• [Problem]
Reproduce the lines from the one containing "1345x672 pixels." through the one containing "point(211,26)", both included, and leave out the pictures.

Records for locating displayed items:
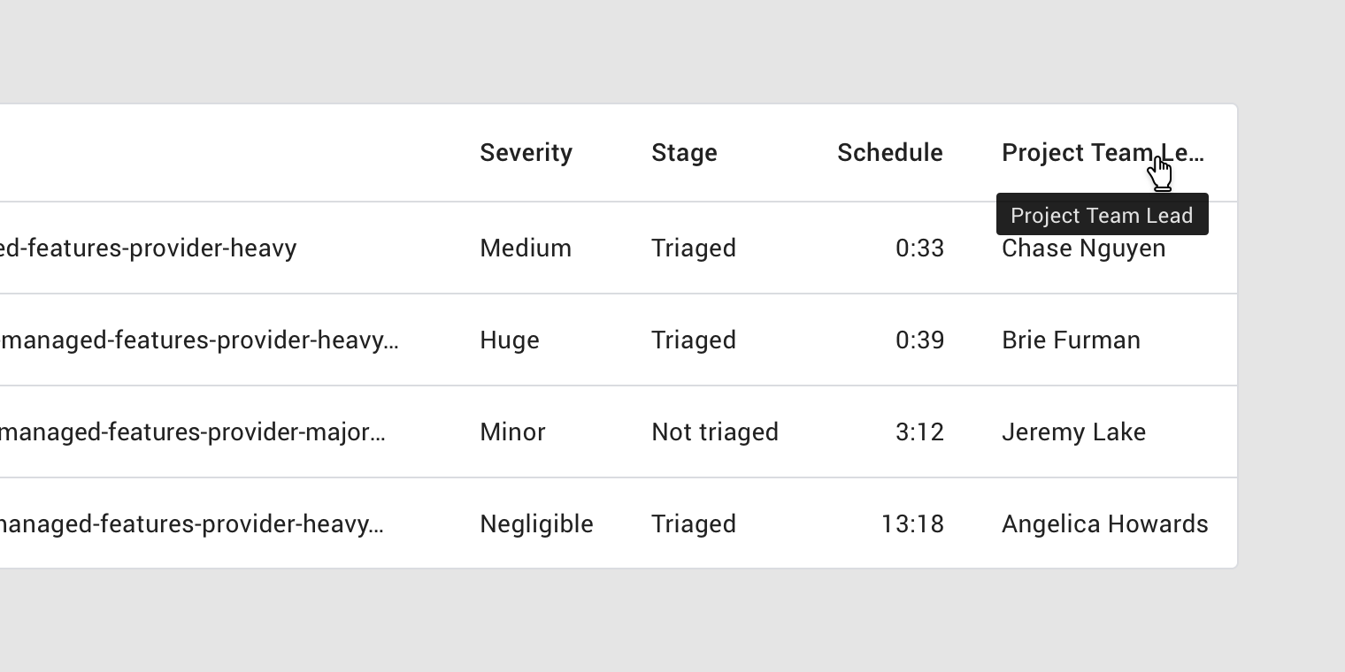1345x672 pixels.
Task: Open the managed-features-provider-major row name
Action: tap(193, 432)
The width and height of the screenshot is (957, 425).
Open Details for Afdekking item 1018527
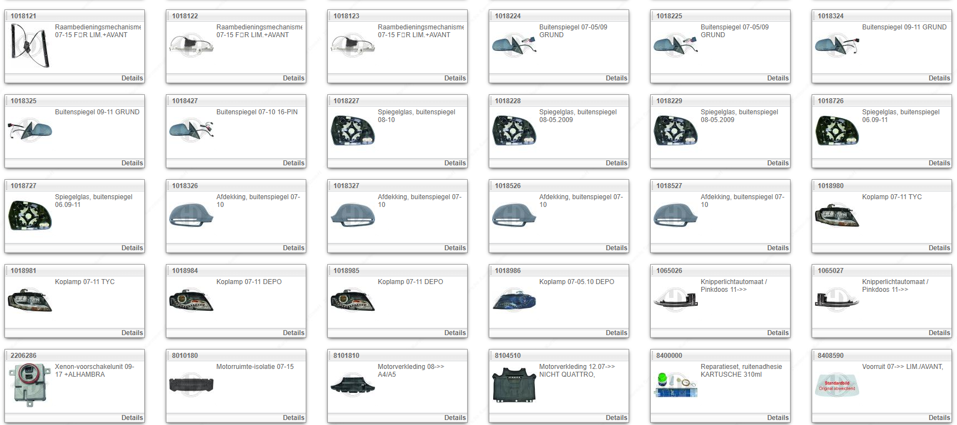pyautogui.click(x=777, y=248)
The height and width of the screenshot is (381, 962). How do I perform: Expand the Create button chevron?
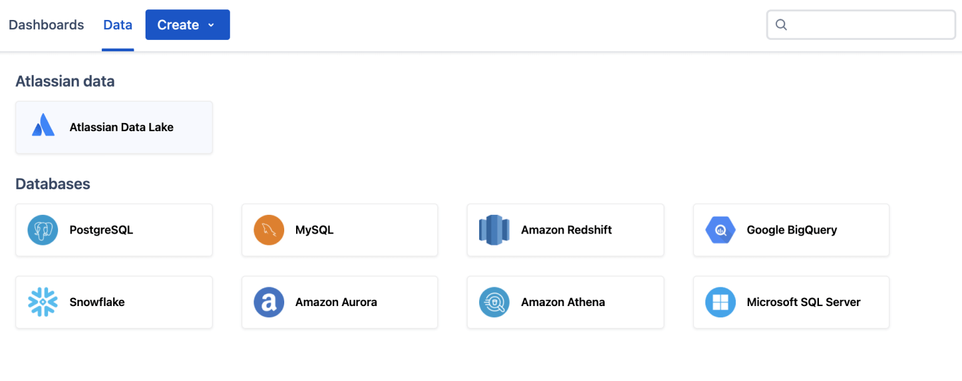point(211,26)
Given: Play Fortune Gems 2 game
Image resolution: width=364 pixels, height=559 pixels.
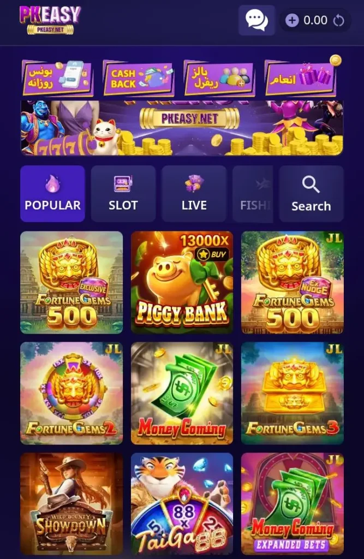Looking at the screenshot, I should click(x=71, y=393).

* * *

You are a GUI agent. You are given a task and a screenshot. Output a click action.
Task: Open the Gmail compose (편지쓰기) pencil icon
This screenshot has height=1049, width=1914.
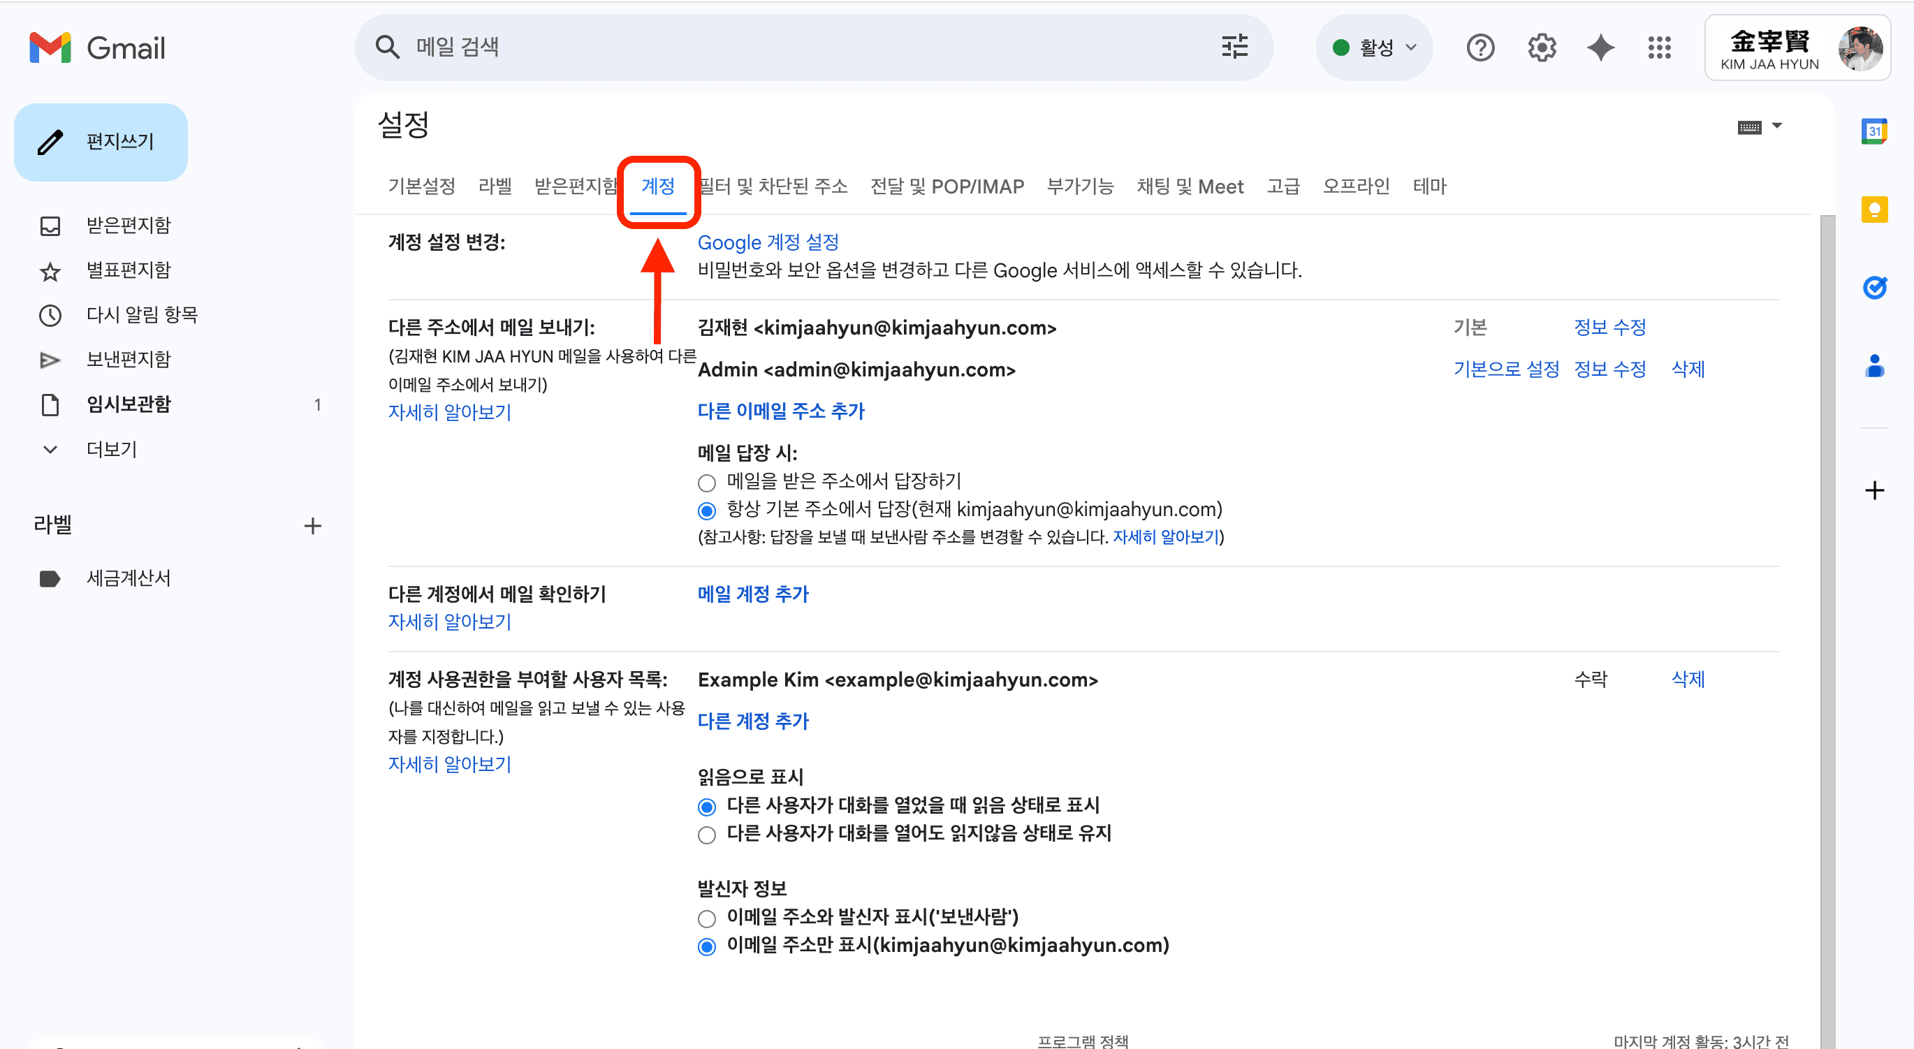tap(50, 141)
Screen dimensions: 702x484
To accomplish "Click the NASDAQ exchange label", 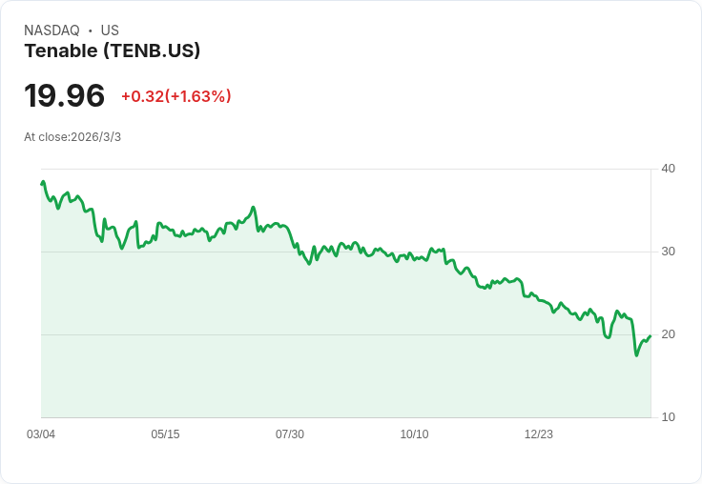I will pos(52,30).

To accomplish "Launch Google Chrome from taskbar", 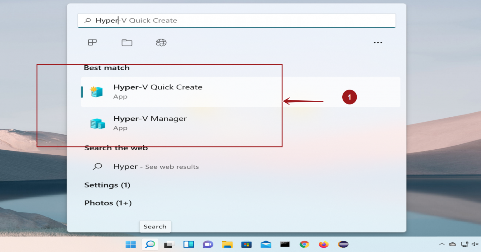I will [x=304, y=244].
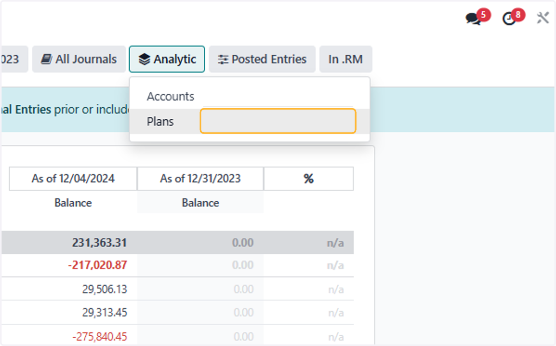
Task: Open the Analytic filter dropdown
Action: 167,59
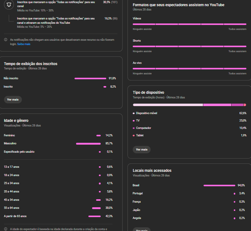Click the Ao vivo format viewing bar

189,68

• [Task output]
1345x672 pixels.
Task: Open the managed-features-provider-major row name
Action: tap(193, 432)
The width and height of the screenshot is (957, 425).
Open Details for Afdekking item 1018527
pyautogui.click(x=777, y=248)
The height and width of the screenshot is (381, 962). How do I perform: Expand the Create button chevron?
point(211,26)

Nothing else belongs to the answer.